The (1) after proc tells GAUSS this procedure returns one value. The name follows the = sign, and the parameter list is in parentheses.

The proc statement#

The general form is:

proc (rets) = name(arg1, arg2, ..., argN);
  • rets – number of values returned (0 to 1023). Default is 1. Use (0) for side-effect-only procedures.

  • name – up to 32 characters, starting with a letter or underscore.

  • arg1 … argN – parameter names, local to this procedure. Up to 1023 parameters are allowed.

Note

Procedure definitions cannot be nested. You cannot define a proc inside another proc.

Local Variables#

The local statement declares variables that exist only while the procedure is executing. Once the procedure returns, its locals disappear.

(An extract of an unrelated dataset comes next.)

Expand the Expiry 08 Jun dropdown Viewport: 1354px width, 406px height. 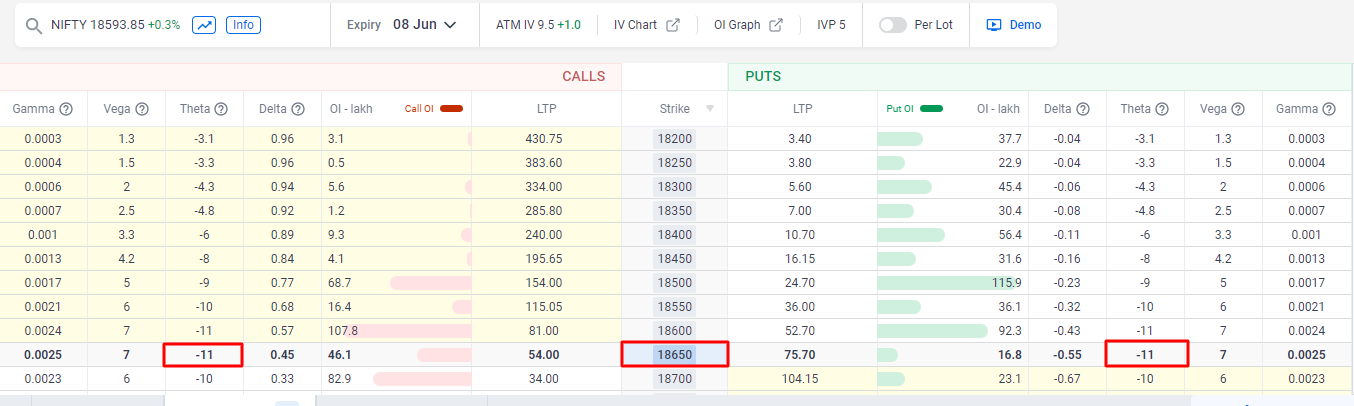tap(450, 25)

proc (1) = hypotenuse(a, b);
    local c;

    c = sqrt(a^2 + b^2);

    retp(c);
endp;

print hypotenuse(3, 4);
5.0000000

Why local variables matter#

Without local, any variable you assign inside a procedure becomes a global variable, visible everywhere. This leads to subtle bugs when two procedures accidentally share the same variable name. Always declare intermediates as local:

proc (1) = ols_beta(x, y);
    local xpx_inv, b;

    xpx_inv = invpd(x'x);
    b = xpx_inv * (x'y);

    retp(b);
endp;

Warning

local can only be used inside a procedure. It is not valid at global scope.

Key rules for locals#

  • The local statement does not initialize variables. You must assign a value before reading them, or GAUSS will raise a Variable not initialized error.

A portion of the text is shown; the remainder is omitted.